The Good Metrics: Thoughts On Measuring SOC Effectiveness

I’ve worked in or around SOCs my entire career, from analyst to director. In every role I held, I was either measured by metrics or responsible for producing them. Yet it always felt like those metrics gave no valuable insights into how our SOCs actually operated.

In my hands-on-keyboard years, I would collect metrics and send them over because it was expected of me. After moving to leadership roles, I finally had the agency to reassess our approach to SOC metrics and decide which are worth collecting.

Long story short, here’s my current take on measuring SOC effectiveness:

The problem with SOC metrics

My biggest issue is that metrics seem to incentivize the wrong things. If you optimize for speed or volume, you’re essentially encouraging surface level investigations. On one hand, we say we want quality investigations done by our analysts. On the other hand, we judge them by how fast they handle alerts or how many they can fit into their shift.

Another issue I have is that SOC metrics very often require a ton of context to actually mean anything. Context that leadership has no interest in, or technical ability to understand.

Let me explain: SOC metrics commonly measure:

alert volume
time to start working on an alert (often called Mean Time To Acknowledge)
time to close an alert (typically Mean Time To Resolve or Close)
time to detect (Mean Time To Detect)
detection coverage
escalation rate

and many more, often just variations of these. I take issue with most of them.

Take alert volume. If I see high numbers, what does that actually tell me? Are we unable to tune our environment properly? Or is this just the reality of our workload? And if it’s low? Does that mean we’ve written incredibly effective detection rules, or are we missing detections?

MTTA and MTTR are equally tricky. While it makes sense to ensure alerts get resolved in a timely manner, emphasizing speed often leads to surface level investigations with no room for in-depth work. I’ve seen multiple MSSP contracts where MTTA and MTTR for high severity alerts were both set at 15 minutes. That’s 30 minutes total to handle a high severity alert end to end. That’s not realistic under any circumstances.

I’ve also seen SOCs measure MTTD religiously, but this always felt like an incident response metric to me, meant to estimate how long a threat actor was active in our environment prior to detection. Otherwise, what are we even measuring? How well our tools work? I guess. But if the time between an event taking place and our security tools detecting it is long, what can we realistically do about it? In SIEMs we can maybe account for ingestion delay / have detection run most frequently etc., but if the EDR is late to detect something? Our hands are mostly tied.

Finally, what even is detection coverage?
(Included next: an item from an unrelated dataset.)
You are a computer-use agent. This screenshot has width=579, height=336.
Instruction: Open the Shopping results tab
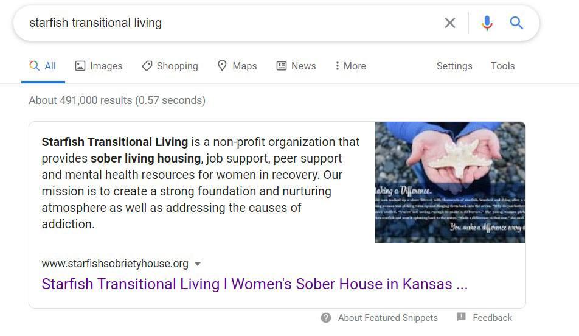coord(170,66)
I’ve seen SOCs measure it by data sources or MITRE techniques. But when do you consider either of them “covered”? Is one detection rule enough or do you need more? Can you realistically cover everything a data source or a MITRE technique has to offer and do so on every system? Plus, MITRE is pretty endpoint heavy, and EDRs don’t advertise their exact detection capabilities. Hell, these days some vendors even refuse to participate in MITRE evaluations of their tools. So how are you supposed to measure coverage when you don’t even know what your tools are detecting?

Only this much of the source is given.